__Work instruction__: What should be copied is the stretch of entries below from the line with "Change field type from Text" up to and including the line with "The image size is (162, 157).", exactly and without images.

__Saved data entries__:
Start of Block
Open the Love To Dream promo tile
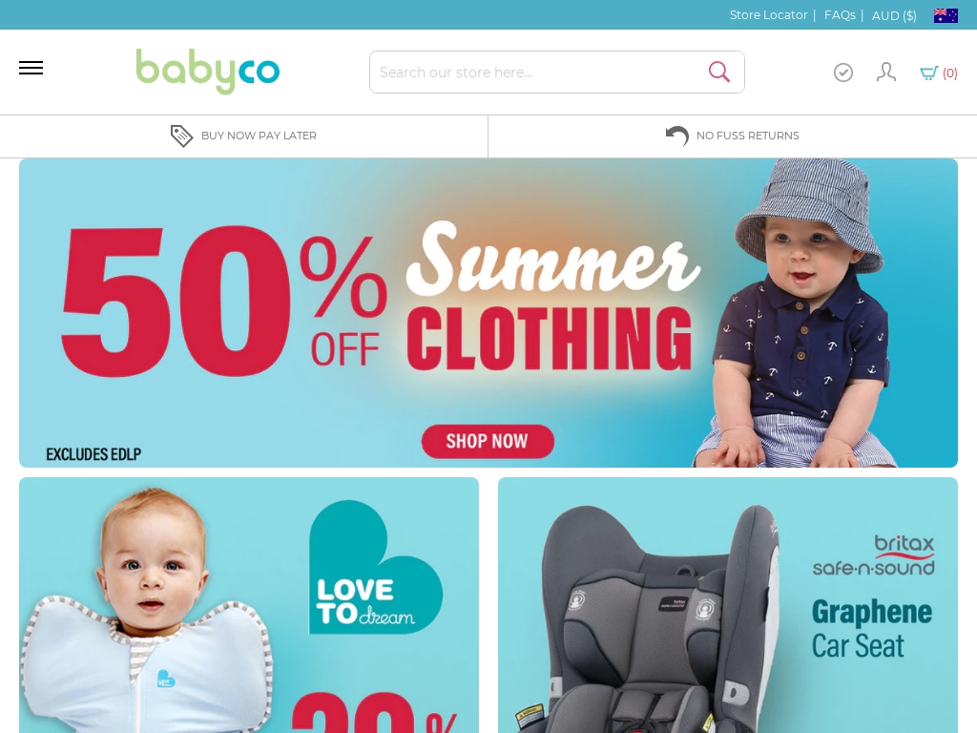 [x=249, y=605]

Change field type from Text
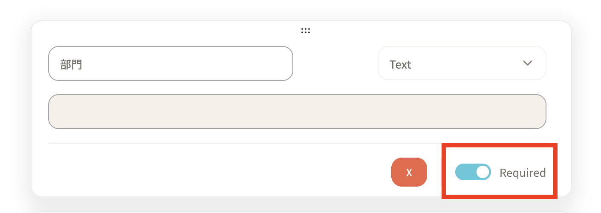(x=462, y=63)
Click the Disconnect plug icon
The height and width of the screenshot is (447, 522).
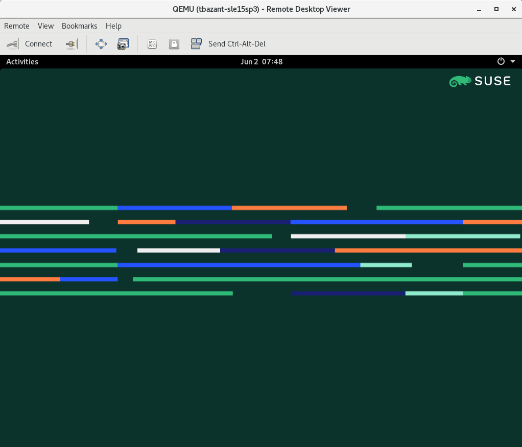72,44
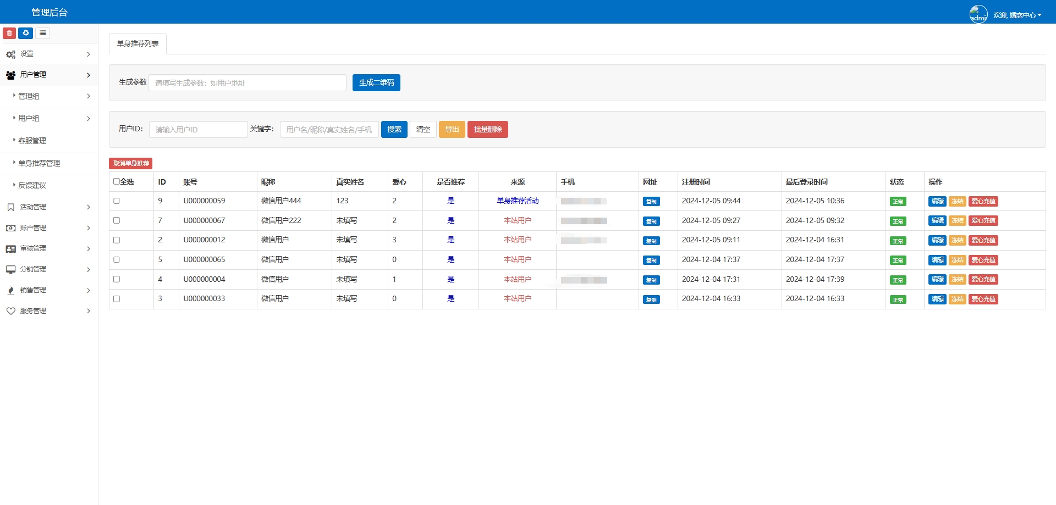Click the bookmark icon beside 活动管理
Screen dimensions: 1056x505
(x=10, y=207)
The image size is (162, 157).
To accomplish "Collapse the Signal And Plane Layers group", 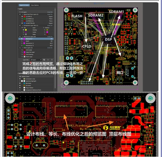I will pyautogui.click(x=23, y=14).
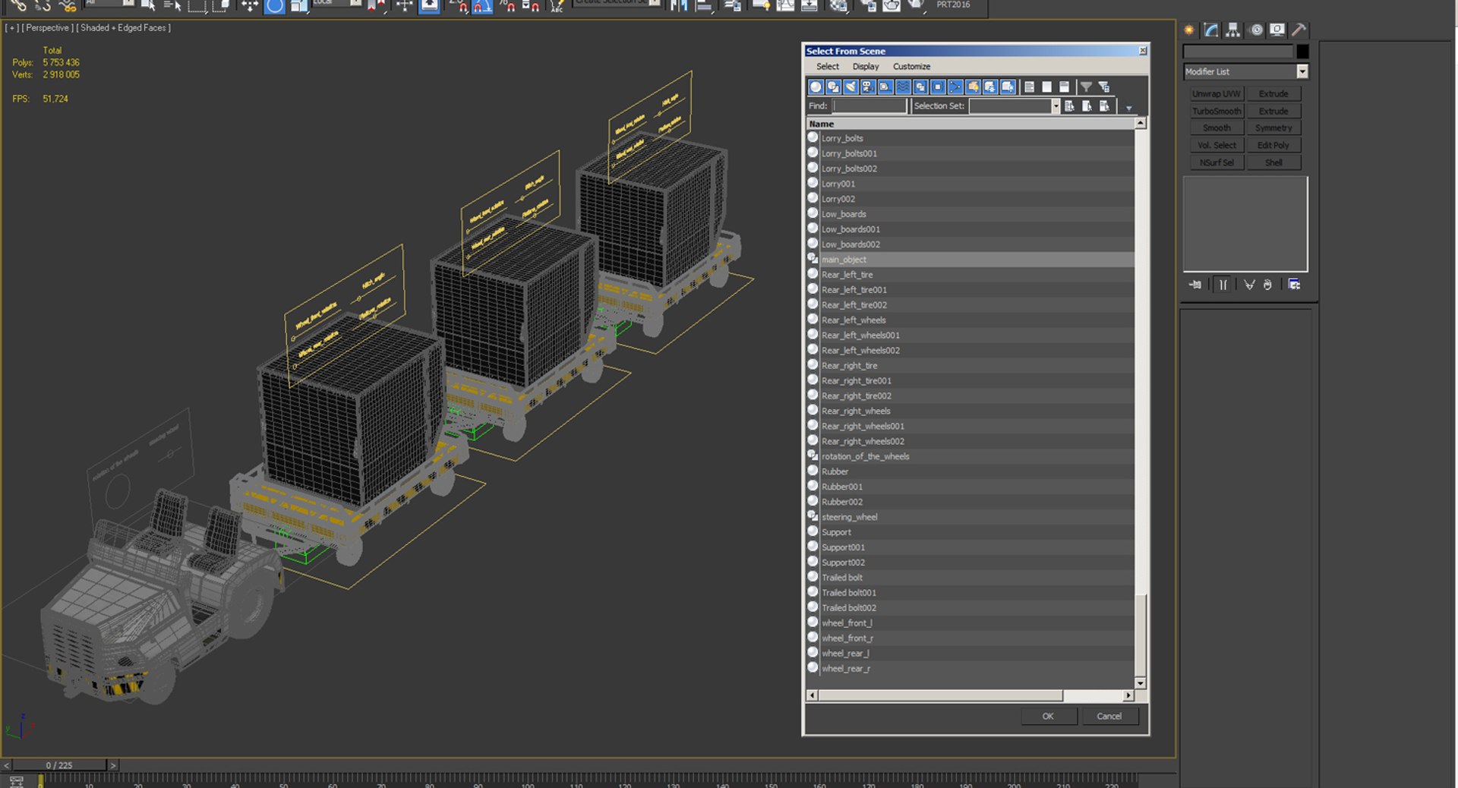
End of Block
__Answer space__:
Change field type from Text
(x=462, y=63)
Click the Disconnect plug icon
The height and width of the screenshot is (447, 522).
72,44
Click the bookmark icon beside 活动管理
Screen dimensions: 1056x505
(x=10, y=207)
The image size is (162, 157).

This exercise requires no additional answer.